Architecture of Moldex3D Parallel Computing for Solid
Moldex3D parallel computing adopts SPMD (single program multiple data) architecture with domain decomposition method and MPI (massage passing interface) via MPICH2. Domain decomposition is achieved by distributing the computing domains of a model across nodes. Each node is given the subset of the data on which to work. Another critical technology in parallel computing with domain decomposition is load balance. A good load-balance algorithm is necessary for minimizing the difference of loading between different CPU cores.

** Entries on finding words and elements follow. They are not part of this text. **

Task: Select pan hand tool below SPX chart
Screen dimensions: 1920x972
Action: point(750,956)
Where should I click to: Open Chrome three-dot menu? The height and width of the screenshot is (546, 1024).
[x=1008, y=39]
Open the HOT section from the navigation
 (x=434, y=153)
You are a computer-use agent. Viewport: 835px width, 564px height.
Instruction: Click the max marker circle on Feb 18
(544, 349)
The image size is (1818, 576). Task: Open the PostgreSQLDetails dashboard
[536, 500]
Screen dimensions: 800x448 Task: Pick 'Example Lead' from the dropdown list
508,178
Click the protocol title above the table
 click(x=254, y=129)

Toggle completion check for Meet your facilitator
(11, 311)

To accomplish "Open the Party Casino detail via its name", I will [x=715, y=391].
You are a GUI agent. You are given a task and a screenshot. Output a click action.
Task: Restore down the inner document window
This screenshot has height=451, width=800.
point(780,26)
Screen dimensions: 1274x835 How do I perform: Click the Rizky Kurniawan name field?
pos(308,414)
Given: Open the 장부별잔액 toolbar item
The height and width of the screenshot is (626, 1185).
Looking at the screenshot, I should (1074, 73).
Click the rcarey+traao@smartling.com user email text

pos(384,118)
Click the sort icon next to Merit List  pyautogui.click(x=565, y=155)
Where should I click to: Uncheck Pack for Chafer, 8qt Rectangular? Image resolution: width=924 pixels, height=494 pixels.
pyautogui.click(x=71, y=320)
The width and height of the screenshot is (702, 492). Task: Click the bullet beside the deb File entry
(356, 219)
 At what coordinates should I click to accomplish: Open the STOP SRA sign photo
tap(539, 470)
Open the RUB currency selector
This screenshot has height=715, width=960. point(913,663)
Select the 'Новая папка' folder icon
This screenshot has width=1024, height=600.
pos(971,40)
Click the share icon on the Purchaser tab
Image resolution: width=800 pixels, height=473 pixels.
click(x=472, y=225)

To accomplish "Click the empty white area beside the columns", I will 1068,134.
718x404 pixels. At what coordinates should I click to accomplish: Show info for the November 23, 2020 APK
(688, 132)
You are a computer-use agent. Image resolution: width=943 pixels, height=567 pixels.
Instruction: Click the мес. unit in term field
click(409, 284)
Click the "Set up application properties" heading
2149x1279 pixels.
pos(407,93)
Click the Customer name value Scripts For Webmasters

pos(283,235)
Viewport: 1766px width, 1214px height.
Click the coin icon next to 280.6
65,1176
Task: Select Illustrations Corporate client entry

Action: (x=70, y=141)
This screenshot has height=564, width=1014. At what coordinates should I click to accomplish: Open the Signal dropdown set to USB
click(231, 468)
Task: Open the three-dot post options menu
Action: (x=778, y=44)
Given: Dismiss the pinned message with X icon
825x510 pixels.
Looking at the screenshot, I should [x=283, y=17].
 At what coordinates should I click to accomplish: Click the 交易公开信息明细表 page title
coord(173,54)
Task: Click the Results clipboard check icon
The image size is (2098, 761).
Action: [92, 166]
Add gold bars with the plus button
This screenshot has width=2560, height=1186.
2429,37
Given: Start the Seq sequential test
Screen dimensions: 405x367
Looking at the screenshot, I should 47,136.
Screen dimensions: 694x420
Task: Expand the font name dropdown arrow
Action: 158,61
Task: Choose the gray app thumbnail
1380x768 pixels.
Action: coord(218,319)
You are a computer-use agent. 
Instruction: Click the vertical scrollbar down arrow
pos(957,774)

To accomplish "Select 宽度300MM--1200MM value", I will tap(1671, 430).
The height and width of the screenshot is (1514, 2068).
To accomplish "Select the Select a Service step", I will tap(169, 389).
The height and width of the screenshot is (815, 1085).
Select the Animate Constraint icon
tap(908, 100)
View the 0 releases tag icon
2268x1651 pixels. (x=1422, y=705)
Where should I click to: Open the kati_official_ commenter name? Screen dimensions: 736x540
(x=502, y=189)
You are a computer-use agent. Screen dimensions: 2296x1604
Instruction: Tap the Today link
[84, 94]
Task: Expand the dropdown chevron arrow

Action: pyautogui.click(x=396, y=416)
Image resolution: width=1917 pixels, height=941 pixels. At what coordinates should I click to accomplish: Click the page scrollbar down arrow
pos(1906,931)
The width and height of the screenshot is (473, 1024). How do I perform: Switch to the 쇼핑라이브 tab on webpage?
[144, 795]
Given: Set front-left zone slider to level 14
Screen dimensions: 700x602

Otherwise, one or more of CPU cores may idle during parallel computing. At the same time, necessary data exchange across the sub-domains interfaces are required to transmit results of one sub-domain to its surrounding sub-domains. Data communication will inevitably slow the parallel computing down. The larger the model, the communications with larger data volume between CPU cores is required. Hence the performance of parallel computing is directly related to the method of domain decomposition.
To maximize parallel computing performance, Moldex3D employs domain decomposition technology to properly partition the model into several small parts. These small parts are distributed to different CPU cores. Then each CPU core will do its own computing. The CPU cores also need to mutually exchange data during computing. The data exchange only occurs on the interface between contiguous sub domains through MPI (message passing interface) via Intel MPI. The results of sub domain are generated when the computing each CPU core finish. Finally, Moldex3D solver will collect the results of all sub domains into the full domain result.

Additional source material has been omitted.